__Exercise A__: In the blog post about Perrin throwing up, what color were the Kong toy pieces he vomited?
__Exercise B__: Write the next part of the blog post about Perrin throwing up, starting right after its last sentence.

__Passage for review__:
*** Block opens ***

Fun With Dog Vomit – Part II

We took Perrin home Monday evening from the emergency vet with instructions to watch him for signs of abdominal pain or vomiting over night and then possibly follow up with our normal vet in the morning. He was sluggish and snoozy on the ride back home as the drug that they injected him with to induce vomiting apparently packs quite a wallop.

Our plan was for me to get up with Perrin at 7am and keep an eye on him for any signs of trouble while working from home until a disturbance or until I needed to go into the office for an 11am meeting. Melinda had to our for an errand that morning, so it was up to me to make sure Perrin was fine.

Things didn’t go as planned.

I woke up around 6am in absolutely darkness to the sound of Perrin gagging and the sinking feeling that I was about to have to clean up dog vomit. Before I could position him to anywhere more strategic (such a wooden portion of the floor), Perrin proceeded to vomit up more purple Kong toy pieces. Not pausing to access the damage, I tried to escort him downstairs quickly only to have him vomit again at the foot of the stairs. This time it was only a small bit, but I noticed in the light of the hall way that there was a little bit of bloody phlegm in the mess. I took concerned note of this and then shuffled him quickly downstairs where he once again threw up even more pieces of purple Kong toy. Every time, I kept thing how this surely had to be everything.

*** Block closes ***

Stored items:
*** Block opens ***

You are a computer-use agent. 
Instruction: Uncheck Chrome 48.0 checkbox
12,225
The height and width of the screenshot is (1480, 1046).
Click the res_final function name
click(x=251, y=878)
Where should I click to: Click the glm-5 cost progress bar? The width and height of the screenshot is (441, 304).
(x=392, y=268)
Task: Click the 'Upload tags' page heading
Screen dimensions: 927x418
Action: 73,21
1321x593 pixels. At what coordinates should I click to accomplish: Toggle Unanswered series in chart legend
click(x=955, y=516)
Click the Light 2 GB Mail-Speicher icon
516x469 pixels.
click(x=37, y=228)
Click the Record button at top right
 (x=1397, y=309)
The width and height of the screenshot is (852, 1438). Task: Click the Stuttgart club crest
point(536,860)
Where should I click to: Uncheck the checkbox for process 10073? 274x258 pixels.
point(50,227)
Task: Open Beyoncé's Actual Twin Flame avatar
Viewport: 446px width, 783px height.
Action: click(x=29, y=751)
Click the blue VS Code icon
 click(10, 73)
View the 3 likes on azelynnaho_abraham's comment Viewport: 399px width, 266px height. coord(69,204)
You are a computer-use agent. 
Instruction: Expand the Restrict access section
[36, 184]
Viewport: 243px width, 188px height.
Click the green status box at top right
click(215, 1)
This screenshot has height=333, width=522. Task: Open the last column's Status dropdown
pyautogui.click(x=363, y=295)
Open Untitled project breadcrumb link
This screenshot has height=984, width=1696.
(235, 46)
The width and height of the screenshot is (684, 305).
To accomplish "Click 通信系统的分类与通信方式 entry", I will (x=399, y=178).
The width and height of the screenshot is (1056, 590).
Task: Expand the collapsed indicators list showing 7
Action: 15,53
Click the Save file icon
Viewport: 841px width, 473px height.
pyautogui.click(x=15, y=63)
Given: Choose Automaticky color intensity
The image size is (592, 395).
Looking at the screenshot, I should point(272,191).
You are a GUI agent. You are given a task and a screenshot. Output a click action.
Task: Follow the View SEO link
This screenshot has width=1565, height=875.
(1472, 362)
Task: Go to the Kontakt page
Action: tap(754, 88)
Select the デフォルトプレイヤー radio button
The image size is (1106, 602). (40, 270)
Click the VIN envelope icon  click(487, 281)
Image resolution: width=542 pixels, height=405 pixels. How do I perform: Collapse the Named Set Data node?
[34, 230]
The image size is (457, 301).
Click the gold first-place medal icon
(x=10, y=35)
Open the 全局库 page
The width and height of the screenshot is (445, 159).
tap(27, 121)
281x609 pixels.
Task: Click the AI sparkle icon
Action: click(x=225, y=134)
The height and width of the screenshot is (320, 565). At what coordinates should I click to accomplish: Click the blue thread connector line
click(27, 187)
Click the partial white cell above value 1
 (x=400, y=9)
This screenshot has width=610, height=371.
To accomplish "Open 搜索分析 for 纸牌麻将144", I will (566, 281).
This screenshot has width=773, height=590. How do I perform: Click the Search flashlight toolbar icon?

*** Block closes ***

__Task output A__: Purple.

__Task output B__:
But no… the Kong toy was the gift that kept on giving.

After the third time, Perrin’s stomach seemed to settle. After cleaning up the mess, I cracked open my laptop, made myself breakfast and coffee and settled in for what was to be a long and tiring morning. I contacted the emergency vet by phone to make sure that the trace amounts of blood were nothing to be concerned over. She felt that it wasn’t serious in the amounts that I described. I decided I would continue to monitor the situation and call my vet when they opened to see if she felt that Perrin needed to be examined further.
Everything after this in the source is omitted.